En el contexto macroeconómico hay dos grandes temas que están marcando la actualidad de los mercados. El primero es Italia y el enfrentamiento con la Unión Europea y el segundo la guerra comercial que mantienen China y Estados Unidos. Aunque, evidentemente, no son los dos únicos temas que marcan, el Brexit y la crisis emergente también comparten protagonismo.
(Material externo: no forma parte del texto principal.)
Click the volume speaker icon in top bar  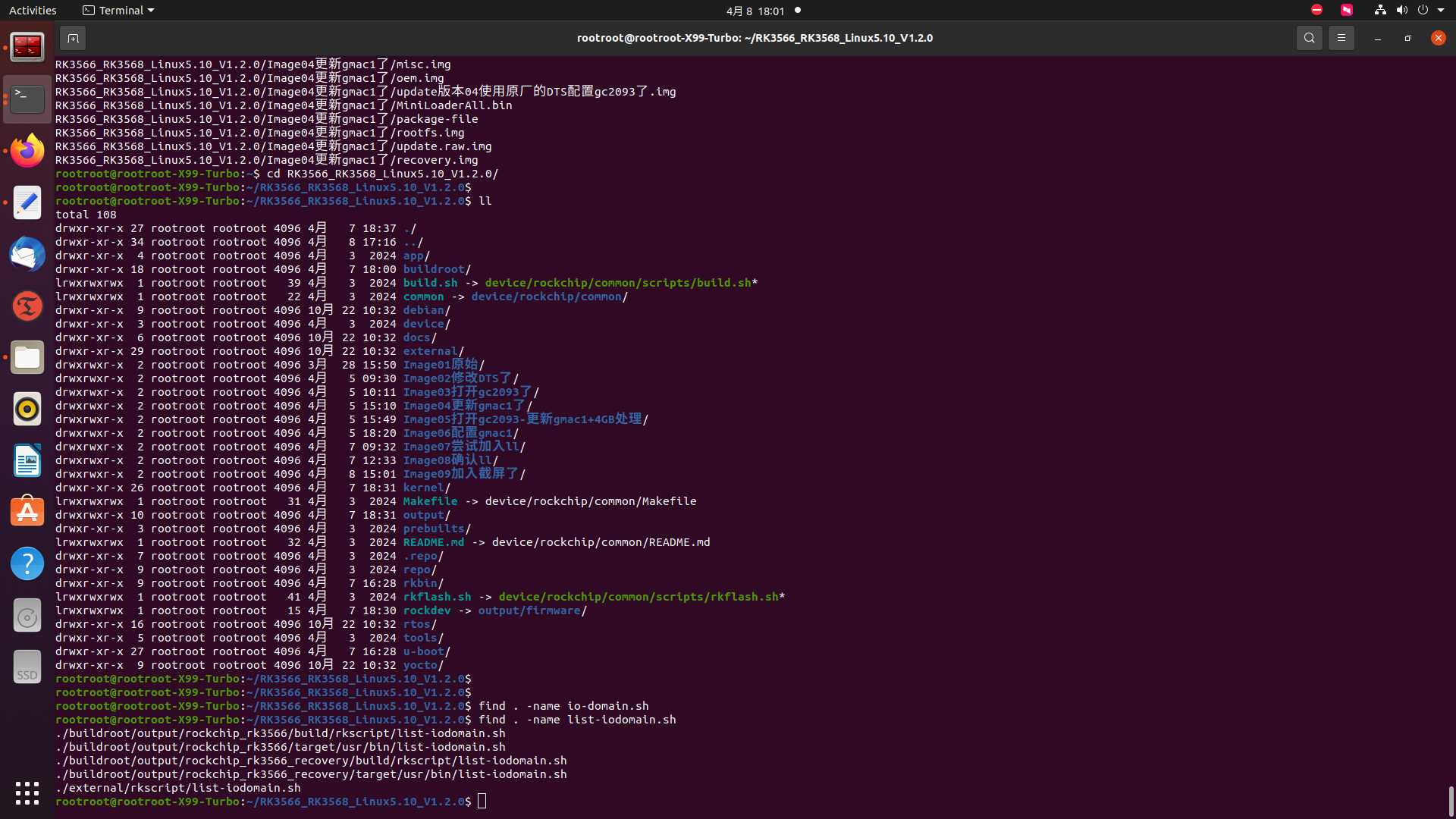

El Ibex 35 ha vivido un buen día durante este miércoles con una subida del 0,6% que le ha llevado a terminar en los 9.361 puntos. El motivo principal es el cambio de rumbo de Italia. Después de un martes con los bancos italianos acusando la postura de los populistas, la rectificación pública a través del ministro de economía ha arrojado paz al mercado europeo.
Giovanni Tria, ministro de economía del país transalpino, ha asegurado que Italia se plegará a las reglas de Bruselas y que el déficit público se reducirá en 2020 y 2021, a pesar de que se situará en el 2,4% para 2019. Tria ha querido lanzar un mensaje de calma y ha asegurado que su país tratará de caminar por la senda de la reducción de la deuda. Algo fundamental teniendo en cuenta que Italia es el segundo país de la Eurozona con la deuda más elevada. Los bancos han respondido a las palabras con fuertes subidas y eso ha contagiado al resto de selectivos europeos.
Por otro lado, Ron Bousso de Reuters Londres ha publicado esta mañana un excelente artículo sobre la industria petrolífera en la coyuntura actual de precios del barril en máximos de los últimos cuatro años, en el que expone el cambio del sector hacia mayores gastos e inversiones. Esto, a pesar de que llevamos ya 10 años en un ciclo expansivo después de la crisis del 2008 y de que eventualmente habrá un final al crecimiento de la demanda de petróleo porque las energías limpias la irán desplazando.
Los datos avalan esta teoría. Shell, por ejemplo, está cambiando los turnos de sus equipos del Mar del Norte de tres semanas en el mar y cuatro en tierra a dos en el mar y tres en tierra, con el consecuente aumento de movimiento de barcos y helicópteros para los traslados de personal. Varias compañías, que durante años han estado reuniendo a sus altos ejecutivos internacionales a través de teleconferencia, están empezando a convocarlos físicamente mediante vuelos transatlánticos. Y las inversiones en nuevos proyectos, como la de Shell y sus socios en uno de los mayores proyectos actuales de gas licuado, en Canadá, son ahora una prioridad.